In Algeria, where it will soon be necessary to count the senior officers who have not been in prison (ten major generals, sixty generals and eighty-five colonels), the year 2024 was once again that of immobility. Indeed, instead of undertaking the vital reforms required by the economic and social situation of the country, President Abdelmadjid Tebboune and General Saïd Chengriha, chief of staff-minister, first ensured the survival of ” System”, this nebula in which the military high command, the military-oil complex, the leadership of national Islam, the heads of parties and public institutions, are entangled, as well as the judges. The hard core of the “System” is the alumni association mujahideen (the ONM) of which, according to former minister Abdeslam Ali Rachidi, “everyone knows that 90% of these veterans, the mujahideen, are fake» (The WatanDecember 12, 2015).

Politically, the “System” trapped itself by having President Abdelmadjid Tebboune re-elected with 94.65% of the votes… Indeed, as the abstentions concerned at least 85% of voters, the “System”, which therefore lost the little legitimacy that remained to it, therefore appeared to be more than ever cut off from the population.
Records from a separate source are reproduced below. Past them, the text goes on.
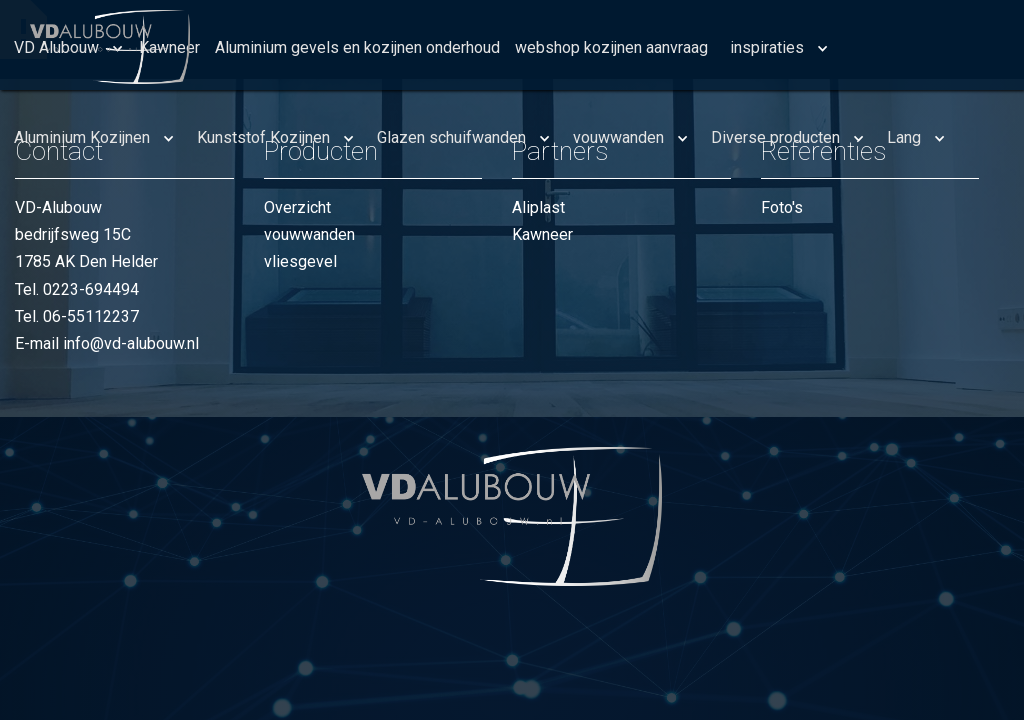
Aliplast (538, 207)
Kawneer (542, 234)
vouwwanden (618, 137)
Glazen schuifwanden (451, 137)
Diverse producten (775, 137)
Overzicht (297, 207)
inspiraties (767, 47)
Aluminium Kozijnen (82, 137)
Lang (904, 137)
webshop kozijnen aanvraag (611, 47)
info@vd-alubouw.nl (131, 343)
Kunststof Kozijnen (263, 137)
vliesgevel (300, 261)
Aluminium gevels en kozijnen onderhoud (357, 47)
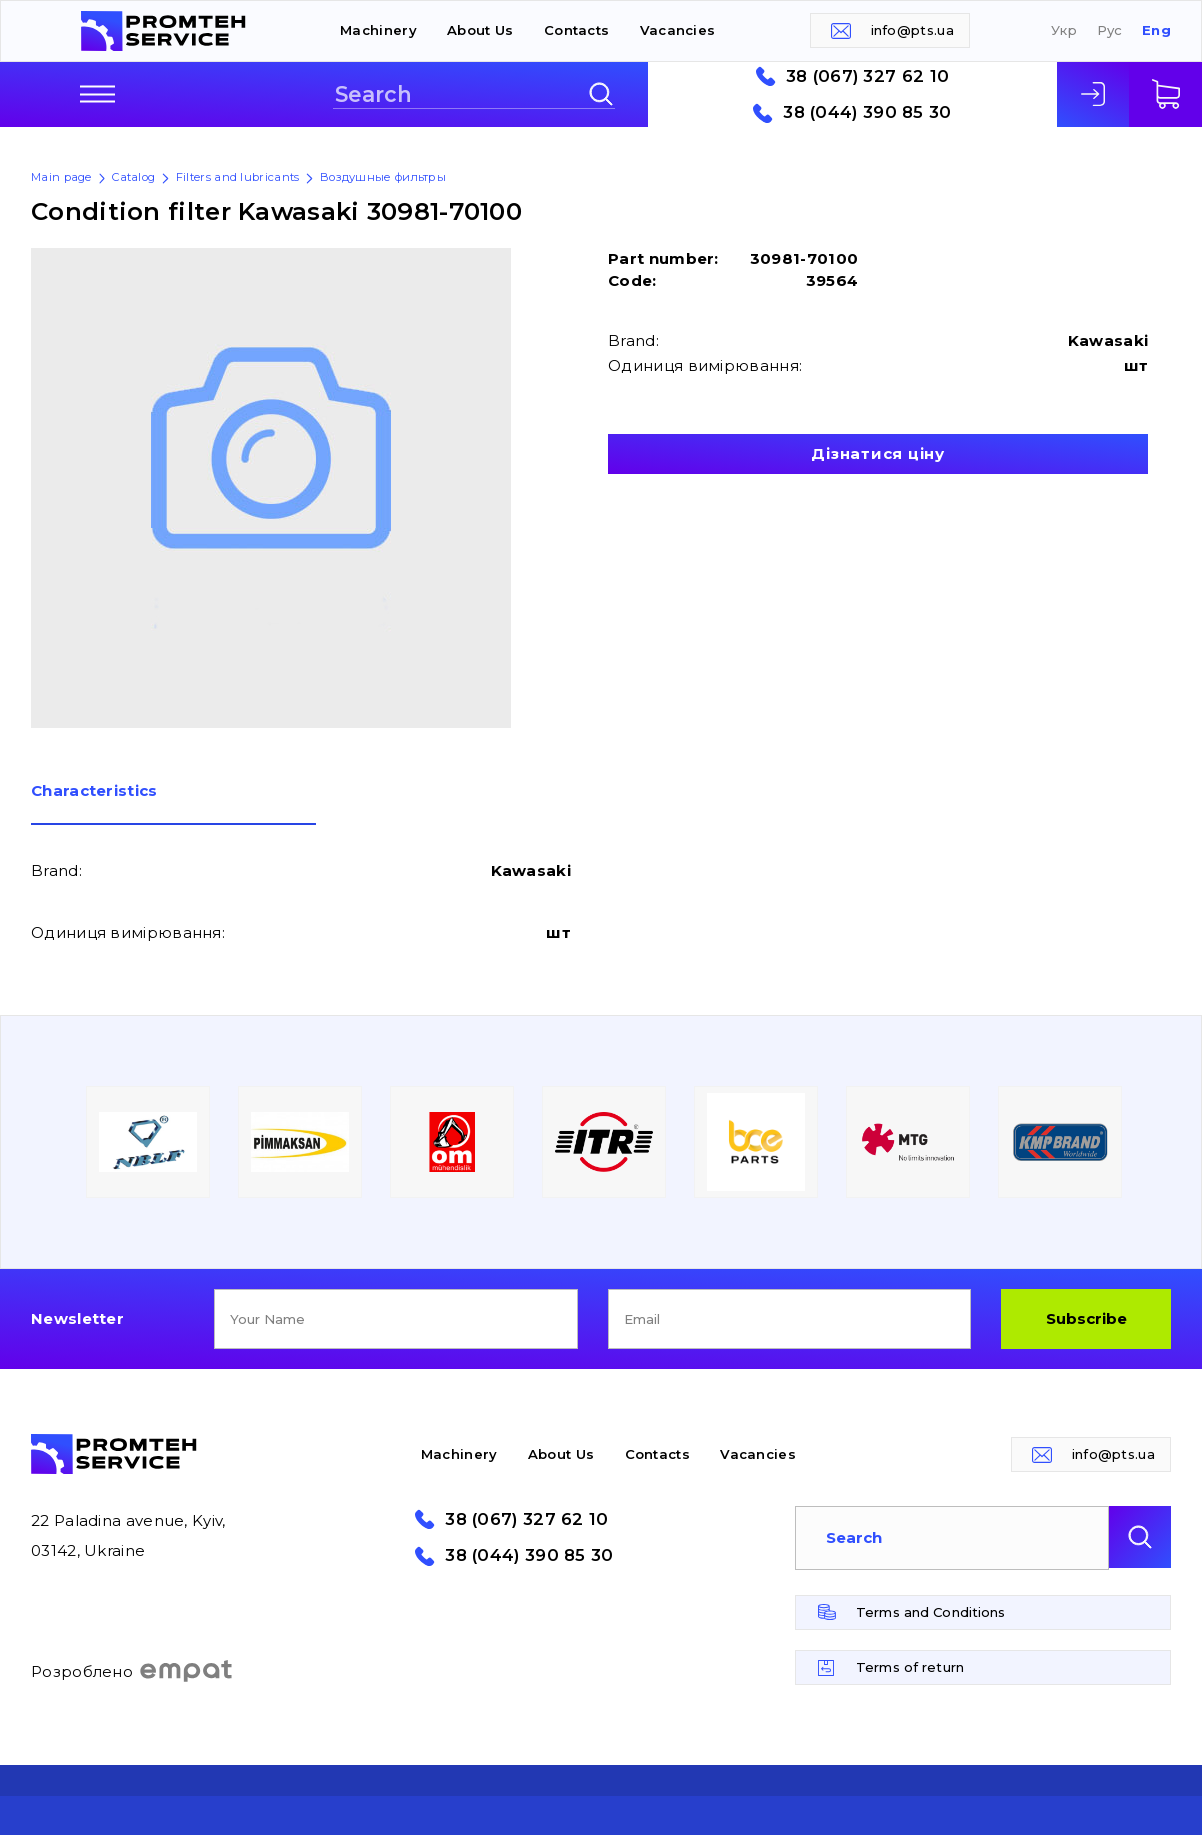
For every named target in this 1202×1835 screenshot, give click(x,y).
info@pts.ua (912, 30)
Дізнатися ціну (878, 453)
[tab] (173, 804)
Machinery (378, 30)
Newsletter (77, 1318)
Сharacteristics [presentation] (94, 791)
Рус (1110, 30)
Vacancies (678, 30)
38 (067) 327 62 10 (867, 76)
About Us (480, 30)
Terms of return (910, 1667)
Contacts (576, 30)
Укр (1064, 30)
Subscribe (1086, 1318)
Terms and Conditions (931, 1612)
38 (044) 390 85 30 (867, 112)
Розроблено (132, 1671)
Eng (1156, 30)
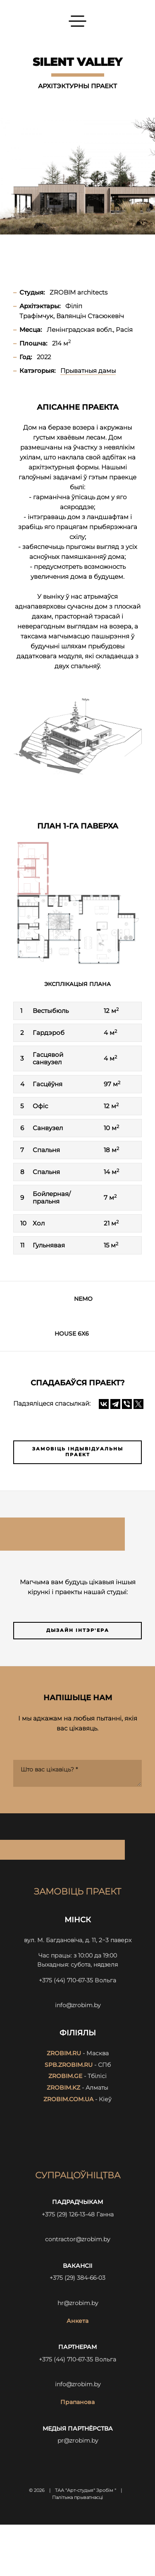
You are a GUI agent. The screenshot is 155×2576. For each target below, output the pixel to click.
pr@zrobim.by (77, 2440)
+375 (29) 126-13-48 (68, 2214)
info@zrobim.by (77, 2005)
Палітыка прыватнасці (77, 2497)
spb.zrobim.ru (69, 2064)
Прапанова (77, 2402)
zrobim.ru (64, 2053)
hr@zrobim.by (77, 2303)
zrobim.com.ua (68, 2099)
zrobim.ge (65, 2076)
A “System” which, moreover, has an economic sword of Damocles hanging over its head, due to Algeria's total dependence on hydrocarbons, and therefore the variability of their prices. Oil and gas provide, year after year, between 95 and 98% of exports, and around 75% of the budgetary revenues of an Algeria which, having not learned the lesson of the crises of 1986, 1990 and 1994, has still not significantly diversified its economy.

However, stuck on the monoproduction of hydrocarbons, the exportable volumes of which should fall due to the increase in domestic consumption and the progressive exhaustion of deposits, and this despite the announcements of new discoveries, Algeria will have to satisfy the basic needs of a rapidly growing population. In January 2024, the country had 46.7 million inhabitants (12 million in 1962), with an annual growth rate of 2.15% and nearly 900,000 births each year.

“Instead of looking at the causes of Algerian diplomatic failures, particularly that of Saharan policy, the leaders of Algiers are sticking to their blind support for the Polisario.”

The insoluble problem facing the “System” in the face of this demographic bomb is that, not producing enough to clothe, care for, equip and feed its population, Algeria must therefore buy everything abroad. In 2024, a quarter of revenues from hydrocarbons will be used for the sole import of basic food products… of which Algeria was an exporter before 1962.

Another major problem, instead of looking at the causes of Algerian diplomatic failures, particularly that of Saharan policy, the leaders of Algiers are sticking to their blind support for the Polisario. However, this movement, which has understood that its fight for the creation of a Sahrawi “State” is lost, has undertaken to “diversify” its activities by specializing in trafficking (see on this subject my previous column entitled “Algeria : the Polisario, a state within a state?).

The site Maghreb Intelligence thus revealed that search operations carried out in Algerian airports and ports would have led to the discovery of large quantities of drugs hidden in luggage bound for Tindouf, headquarters of the Polisario. Following which, instructions were given to the Algerian security services to no longer control members of the Polisario involved in these criminal networks.